Use rand + topk in place of multinomail distribution for sampling the…
… indices to be masked
What does this PR do? Please describe: A summary of the change or the issue that is fixed.
Use rand + topk in place of multinomail distribution for sampling the indices to be masked. The overall idea is as follows:
In the _generate_mask function, we were using the multinomial distribution to sample the indices to be masked. In this PR, we replace that by a combination of rand + topk functions.
The probability distribution (float_mask) that we are feeding to the multinomial distribution has a special structure - its either 1 or 0 so when you do something like torch.multinomial(float_mask, num_samples=min_num_masked), we are basically saying that we want to sample some values where float_mask = 1.
This can be re-written as
random_values = torch.rand_like(float_mask) + 0.001 # make a tensor of random values, the 0.001 is to make sure the min is not 0 (but should not be needed because we are sampling real values and the liklihood of sampling 0 is very low)

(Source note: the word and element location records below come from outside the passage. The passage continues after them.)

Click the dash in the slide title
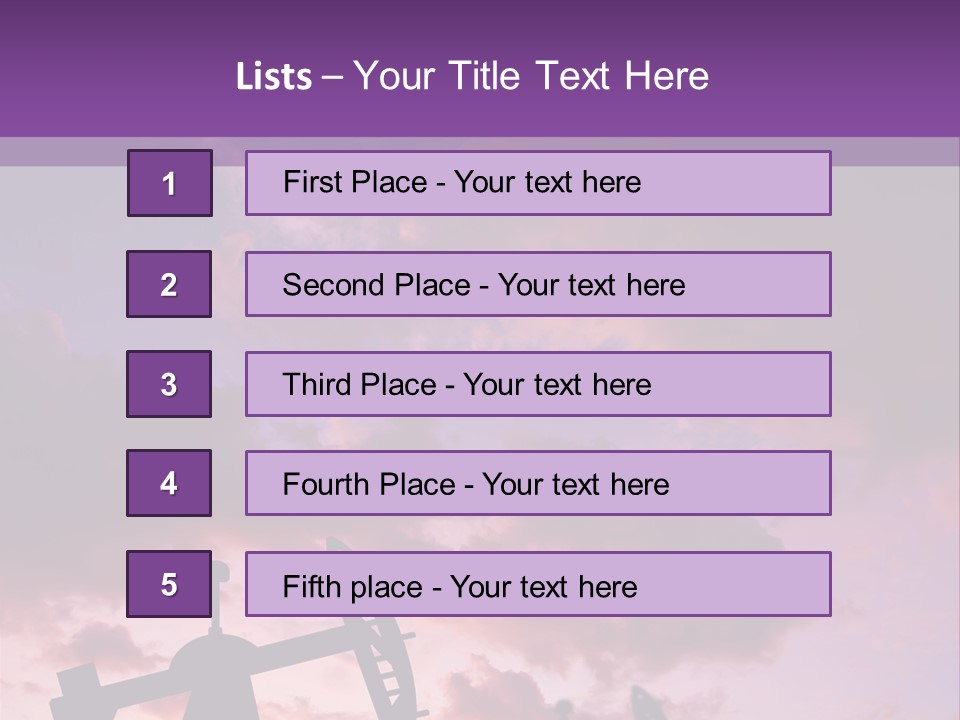This screenshot has height=720, width=960. pos(333,77)
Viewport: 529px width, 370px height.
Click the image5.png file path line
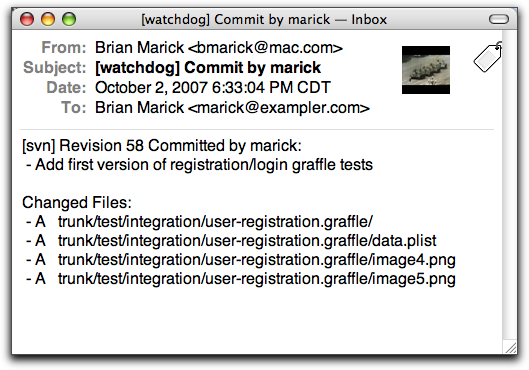pos(241,279)
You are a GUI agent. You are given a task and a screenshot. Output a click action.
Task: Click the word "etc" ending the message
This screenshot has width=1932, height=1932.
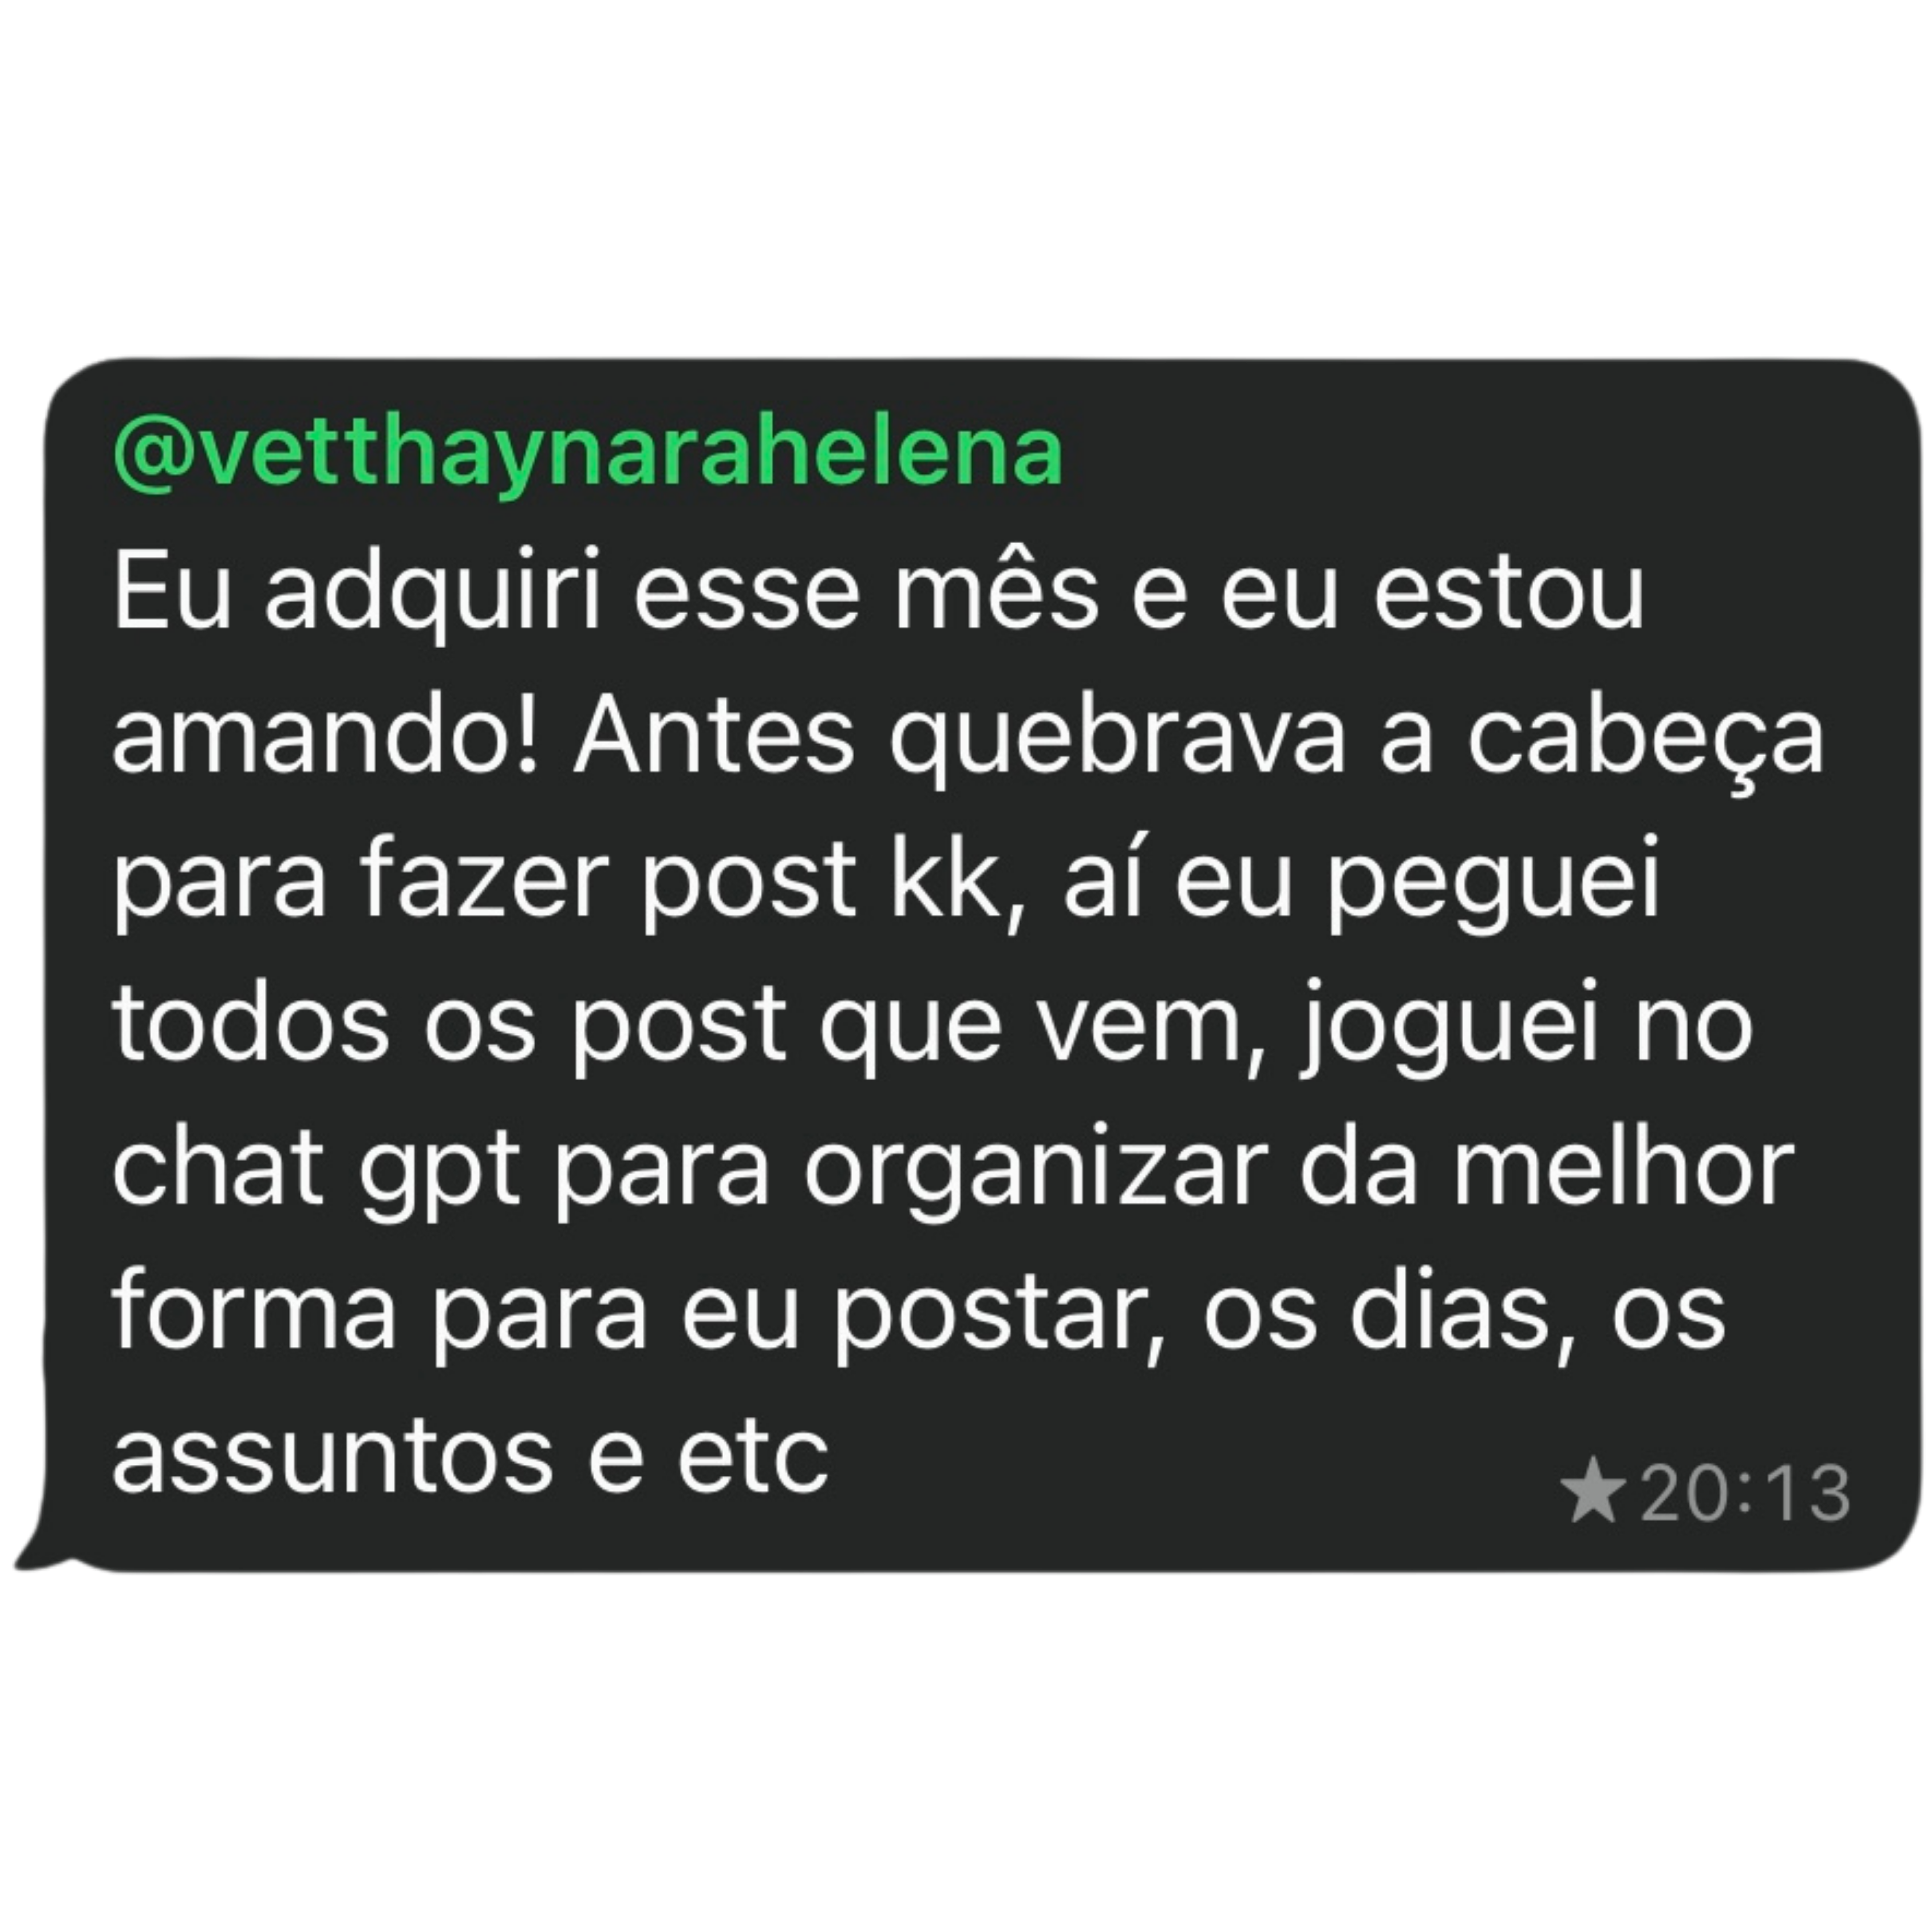(753, 1458)
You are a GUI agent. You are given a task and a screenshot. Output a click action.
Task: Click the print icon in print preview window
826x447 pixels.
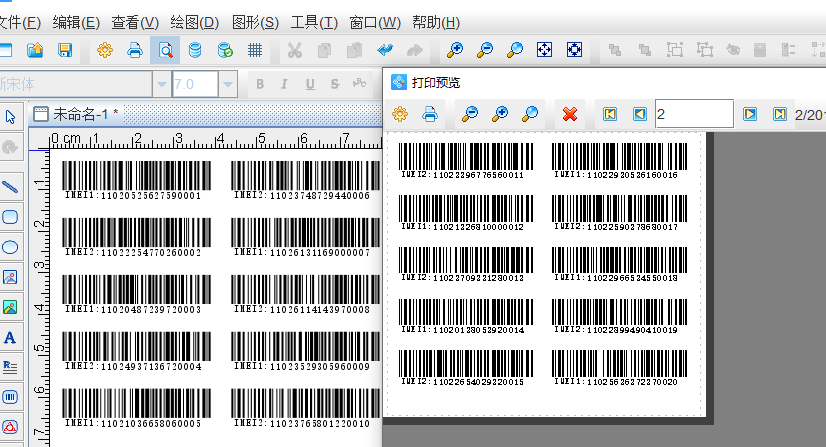coord(430,115)
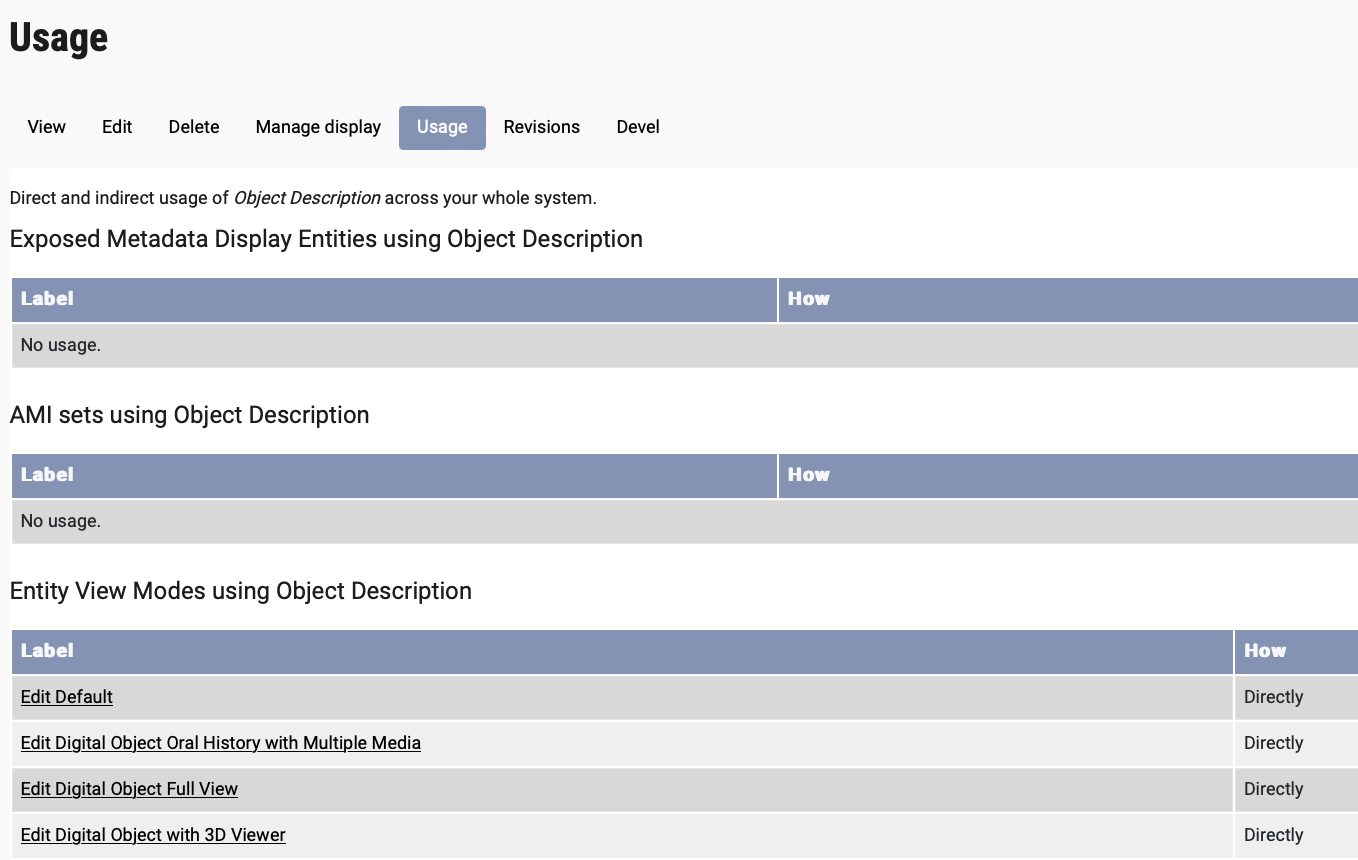Switch to the Devel tab

(638, 127)
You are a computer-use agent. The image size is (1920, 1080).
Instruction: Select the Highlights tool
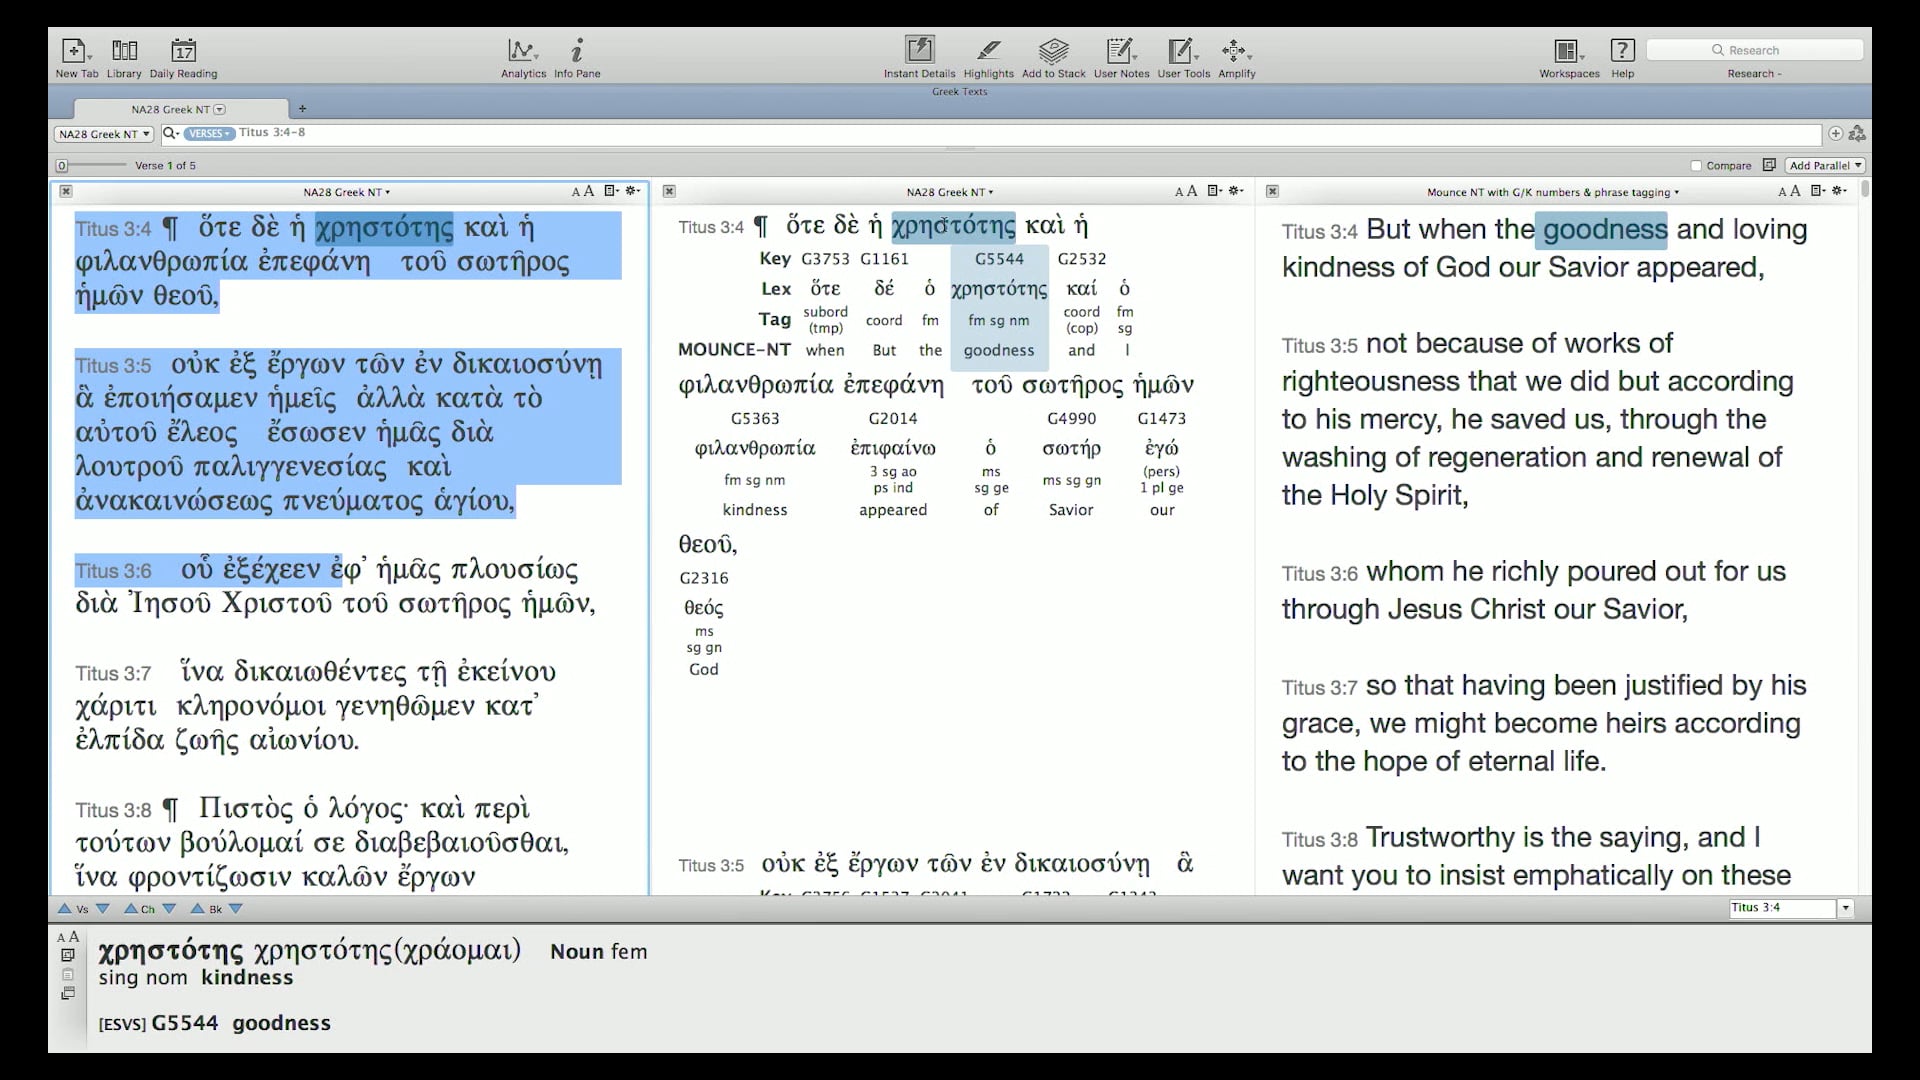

random_values = random_values * float_mask # all the 0 values in float_mask are still 0 but the non-zero values have a random value assigned to them
_, indices = torch.topk(random_values, k=min_num_masked, dim=1, sorted=False) # select the topk values (which would be basically a subset of non-zero values in the float_mask
We need the random_values = random_values * float_mask bit part because without this, we will always return the first k (or some pseduo deterministic set of k) values from the float_mask - multiplying by random values makes it random. Note that this only works when float_mask is either 0 or 1. It would not work in other cases.
This version is about 2x faster and about 4x more memory efficient when float_mask is of shape (1500, 500))`. The performance improvements are even better for bigger shapes.
Fixes #{issue number}
Does your PR introduce any breaking changes? If yes, please list them:
No
Check list:
- [x] Was the content of this PR discussed and approved via a GitHub issue? (no need for typos or documentation improvements) - Yes discussed on workplace,
- [x] Did you read the contributor guideline?
- [x] Did you make sure that your PR does only one thing instead of bundling different changes together?
- [x] Did you make sure to update the documentation with your changes? (if necessary)
- [x] Did you write any new necessary tests?
- [x] Did you verify new and existing tests pass locally with your changes?
- [] Did you update the CHANGELOG? (no need for typos, documentation, or minor internal changes) - Not sure if this applies.